Es kann offenbleiben, ob sich das Landgericht zu Recht auf die von ihm genannten Ablehnungsgründe des § 244 Abs. 3 StPO aF gestützt hat oder ob der Antrag schon deshalb nur im Rahmen der Aufklärungspflicht zu behandeln und abzulehnen war, weil es sich um einen Antrag auf wiederholte Beweiserhebung handelte (vgl. BGH, Beschluss vom 13. Mai 2020 - 4 StR 533/19; BGH, Beschluss vom 18. Juli 2001 - 3 StR 211/01; BGH, Urteil vom 7. August 1990 - 1 StR 263/90, BGHR § 244 Abs. 6 Beweisantrag 16; BGH, Urteil vom 21. Juni 1995 - 2 StR 67/95, BGHR § 244 Abs. 6 Beweisantrag 32). Auf einem etwaigen Rechtsfehler würde das Urteil jedenfalls nicht beruhen.
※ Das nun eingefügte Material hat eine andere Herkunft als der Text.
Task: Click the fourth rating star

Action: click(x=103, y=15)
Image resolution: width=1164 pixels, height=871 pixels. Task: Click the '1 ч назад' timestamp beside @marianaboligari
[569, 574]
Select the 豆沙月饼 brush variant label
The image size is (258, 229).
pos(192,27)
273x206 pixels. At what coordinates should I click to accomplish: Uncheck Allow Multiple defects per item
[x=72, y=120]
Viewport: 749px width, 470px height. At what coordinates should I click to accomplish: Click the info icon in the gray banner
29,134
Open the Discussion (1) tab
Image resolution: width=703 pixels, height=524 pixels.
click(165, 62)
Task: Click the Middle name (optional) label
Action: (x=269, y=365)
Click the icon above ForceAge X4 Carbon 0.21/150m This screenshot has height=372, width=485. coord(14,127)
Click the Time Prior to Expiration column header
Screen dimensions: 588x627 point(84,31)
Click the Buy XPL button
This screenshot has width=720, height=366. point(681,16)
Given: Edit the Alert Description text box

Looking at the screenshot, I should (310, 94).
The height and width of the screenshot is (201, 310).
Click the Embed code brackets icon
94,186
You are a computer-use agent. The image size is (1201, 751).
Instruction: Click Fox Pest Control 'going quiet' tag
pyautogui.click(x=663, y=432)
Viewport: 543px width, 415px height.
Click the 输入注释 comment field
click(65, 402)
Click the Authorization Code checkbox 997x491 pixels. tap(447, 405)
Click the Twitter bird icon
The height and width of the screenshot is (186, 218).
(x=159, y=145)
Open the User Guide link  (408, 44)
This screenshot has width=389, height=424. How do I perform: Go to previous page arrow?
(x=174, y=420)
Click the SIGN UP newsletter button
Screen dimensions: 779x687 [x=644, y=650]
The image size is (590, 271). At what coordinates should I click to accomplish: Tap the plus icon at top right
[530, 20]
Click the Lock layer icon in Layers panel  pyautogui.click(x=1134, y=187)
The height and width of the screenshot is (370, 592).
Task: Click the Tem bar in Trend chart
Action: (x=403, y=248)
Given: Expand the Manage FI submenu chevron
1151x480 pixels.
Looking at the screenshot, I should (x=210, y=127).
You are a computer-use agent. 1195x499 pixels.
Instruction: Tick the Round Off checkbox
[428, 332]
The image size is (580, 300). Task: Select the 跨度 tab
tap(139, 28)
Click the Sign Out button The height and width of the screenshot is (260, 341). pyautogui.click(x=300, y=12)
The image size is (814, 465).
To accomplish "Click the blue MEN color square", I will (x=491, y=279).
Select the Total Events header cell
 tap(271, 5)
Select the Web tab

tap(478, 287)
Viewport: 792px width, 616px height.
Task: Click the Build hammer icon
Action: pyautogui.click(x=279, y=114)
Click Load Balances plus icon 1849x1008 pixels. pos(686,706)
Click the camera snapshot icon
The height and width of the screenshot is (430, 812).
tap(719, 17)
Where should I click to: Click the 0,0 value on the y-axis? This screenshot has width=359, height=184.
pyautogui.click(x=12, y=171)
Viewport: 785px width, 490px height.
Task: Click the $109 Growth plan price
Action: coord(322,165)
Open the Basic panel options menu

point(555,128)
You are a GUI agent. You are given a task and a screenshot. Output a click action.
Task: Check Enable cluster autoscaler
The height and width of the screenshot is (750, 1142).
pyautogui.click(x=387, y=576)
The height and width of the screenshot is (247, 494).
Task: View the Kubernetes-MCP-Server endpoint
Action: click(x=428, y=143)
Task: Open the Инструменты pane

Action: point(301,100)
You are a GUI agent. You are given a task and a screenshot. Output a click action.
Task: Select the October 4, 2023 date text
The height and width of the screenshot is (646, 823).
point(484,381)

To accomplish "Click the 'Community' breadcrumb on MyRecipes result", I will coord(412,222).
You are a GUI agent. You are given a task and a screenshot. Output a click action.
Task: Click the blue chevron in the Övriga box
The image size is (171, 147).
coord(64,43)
Denn dass die Vorbeifahrt zweier Motorräder einen erhöhten, für den Angeklagten wahrnehmbaren Lärmpegel erzeugt hätte, hat das Landgericht in seiner Beweiswürdigung ausdrücklich erwogen, jedoch hat es mit rechtsfehlerfreier Begründung die Schlussfolgerung verneint, aus der Wahrnehmbarkeit der Motorräder sei abzuleiten, der Angeklagte habe sie tatsächlich wahrgenommen.

4. Soweit der Angeklagte in seiner Revisionsbegründung sinngemäß ausführt, das Landgericht hätte davon absehen müssen, dem Angeklagten die notwendigen Auslagen des Nebenklägers aufzuerlegen, legt der Senat dies nicht als gesondertes Rechtsmittel gegen die Kostenentscheidung aus. Als - hier allein statthafte - sofortige Beschwerde gegen die Kostenentscheidung gemäß § 464 Abs. 3 Satz 1 StPO (vgl. BGH, Beschluss vom 8. Dezember 1972 - 2 StR 29/72, BGHSt 25, 77) wäre es wegen der nicht gewahrten Frist des § 311 Abs. 2 StPO ohnehin unzulässig.



5. Die Kosten der Revision der Staatsanwaltschaft trägt die Staatskasse (§ 473 Abs. 1 Satz 1 StPO). Die durch die Revision der Staatsanwaltschaft und die Revision des Nebenklägers verursachten notwendigen Auslagen des Angeklagten hat allein die Staatskasse zu tragen (§ 473 Abs. 2 Satz 1 StPO); eine Auferlegung der notwendigen Auslagen des Angeklagten auf den Nebenkläger erfolgt nur dann, wenn dieser allein erfolglos Revision eingelegt hat, nicht dagegen, wenn auch die Staatsanwaltschaft Rechtsmittelführerin ist (BGH, Urteil vom 30. November 2005 - 2 StR 402/05 mwN).

Der Nebenkläger trägt ebenfalls die Kosten seines Rechtsmittels. Da sowohl die Revision der Staatsanwaltschaft als auch die des Nebenklägers erfolglos geblieben ist, hat der Nebenkläger auch die Hälfte der gerichtlichen Auslagen zu tragen (BGH, Urteil vom 30. November 2005 - 2 StR 402/05 mwN).

Die Kosten- und Auslagenentscheidung hinsichtlich der Revision des Angeklagten beruht auf § 473 Abs. 1 Satz 1 und 2 StPO. Zwar ist auch die Revision des Nebenklägers erfolglos geblieben, dies rechtfertigt es jedoch nicht, von einer Auslagenerstattung zu seinen Gunsten abzusehen (BGH, Urteil vom 30. November 2005 - 2 StR 402/05 mwN).